Pain: The Most Effective Universal Head Slap.
My post-Thanksgiving eating binges affected me in ways I should have foreseen, but didn’t. Sure, the leftover pie, cocoa and cranberry sauce put a few of the pounds I thought I’d left behind forever back on, but that was the least of my problems.
The knees which had been so cooperative in recent months; coincidentally since I cut out processed foods and sugar, started swelling painfully. When they also began to show signs of weakness, I knew it was time to get serious about my eating habits and cut out the inflammatory foods. The first to go was the sugar.
Since my memory isn’t what it used to be, I felt I needed some reminders about what other foods are inflammatory so I could limit or eliminate them as well. Sadly, the black forest ham I’ve been nibbling on or pairing with Swiss or pepper jack cheese had to go or be severely limited as well. As did the cheese.
Though my knees are still crying bitter tears by the time I climb into bed at night, they’re far happier than they were a few days ago.
How Do I Know What to Eat and What to Avoid?

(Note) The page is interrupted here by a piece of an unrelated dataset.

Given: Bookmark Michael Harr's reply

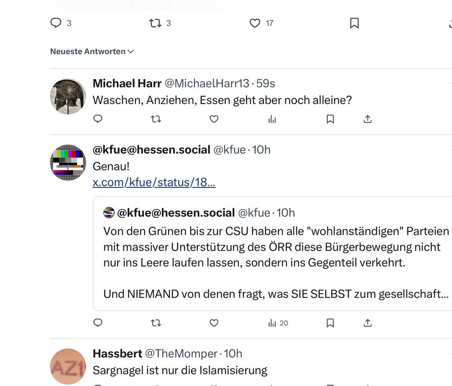Looking at the screenshot, I should click(330, 119).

Since I know I’m not alone in suffering the consequences of my less-than-perfect food choices, here’s a short list of foods to avoid if you suffer any symptoms of inflammation. These can be obvious like sore knees or tender sinuses, or a rash, or less obvious like some sort of unexplained internal discomfort or sluggishness.

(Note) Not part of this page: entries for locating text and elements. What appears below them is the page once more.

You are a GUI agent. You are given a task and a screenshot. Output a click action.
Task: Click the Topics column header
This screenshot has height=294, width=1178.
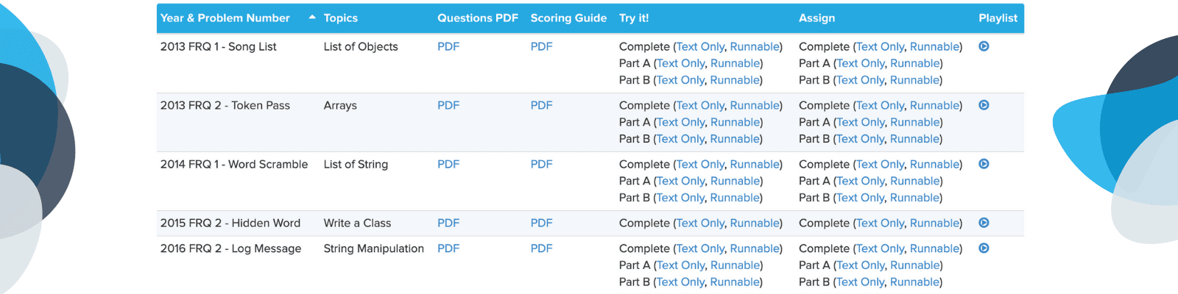pyautogui.click(x=340, y=18)
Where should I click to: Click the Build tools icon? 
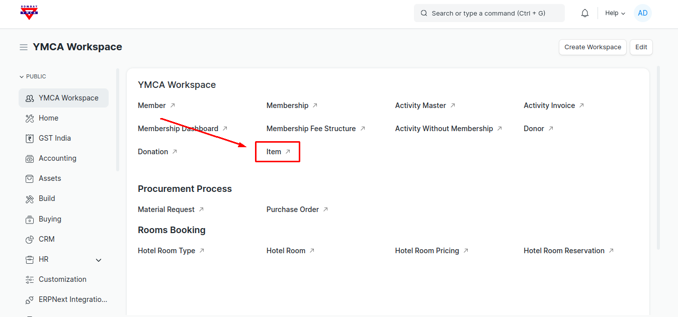tap(30, 199)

These are some of the most common foods which are rated over -100 on the IF scale I’ve included below:
- Processed sugar, as I mentioned before
- Dairy including cheese, milk and yogurt
- White Flour (so that means bread, pasta, cereals, and all of the other starchy delights made with white flour). Whole wheat flour is a little better, though still -89 for 1/3 of a cup.
- Dried fruit
- Meat (though to my surprise both ground beef and turkey rated fairly low on the inflammatory scale, -2 and -7 respectively)

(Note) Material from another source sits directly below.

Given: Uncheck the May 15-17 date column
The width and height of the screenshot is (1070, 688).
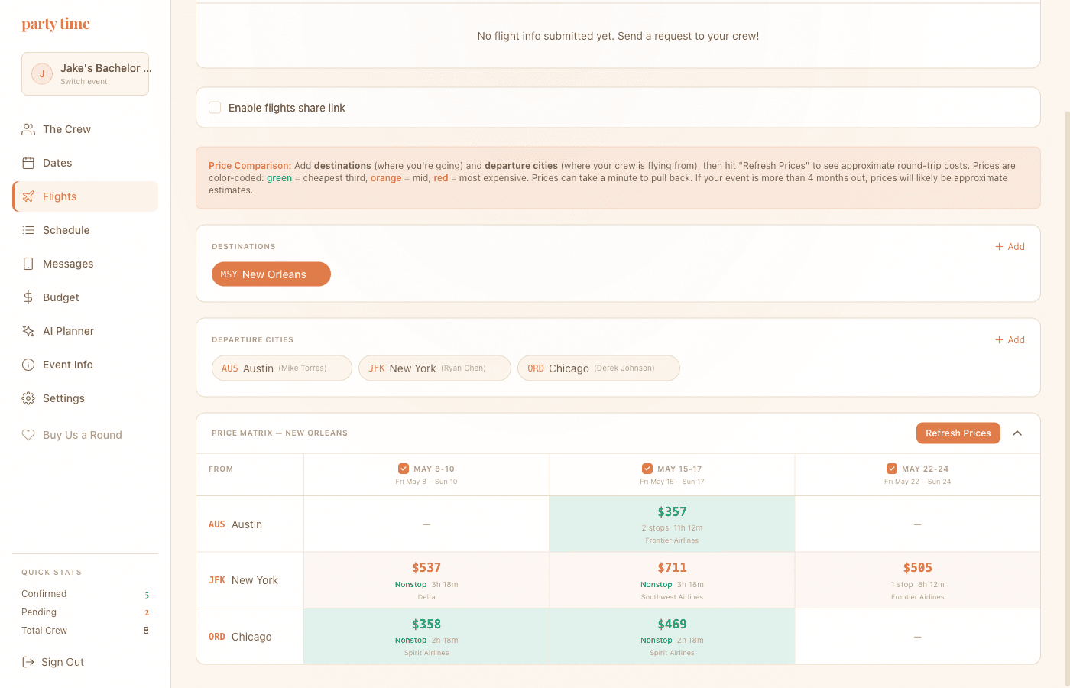Looking at the screenshot, I should click(648, 468).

Researchers have even developed an inflammation factor rating chart for the foods we eat with a positive number representing anti-inflammatory foods and a negative one representing inflammatory foods. The higher the number in either direction, the stronger the food is for the applicable factor. The following chart from http://www.inflammationfactor.com shows how the numbers shake out.
|200 or higher||Strongly anti-inflammatory|
|101 to 200||Moderately anti-inflammatory|
|0 to 100||Mildly anti-inflammatory|
|-1 to -100||Mildly inflammatory|
|-101 to 200||Moderately inflammatory|
|-201 or lower||Strongly inflammatory|
The Good, the Bad and the Ugly Sides of Food Choices
Checking foods on their rating chart will give you the inflammation factor, but be aware that the ratings, just like calories or anything else, are based on a particular portion size.
For example, 1/2 cup of cooked broccoli has an IF rating of +60 which is mildly anti-inflammatory while 1/4 cup of dried apricots has a rating of -56, or mildly inflammatory. But there are a few surprises.
A double cheeseburger from Burger King has an IF rating of -171, just a little higher than a cup of cooked, long-grain white rice (-153).
On the other end of the spectrum, many types of fish are strongly anti-inflammatory with Sable fish leading the pack with a whopping 703 for 3 ounces! Salmon and tuna are a bit lower but still in high enough to be highly beneficial. It’s no surprise to me to also find ginger and turmeric in the top 10.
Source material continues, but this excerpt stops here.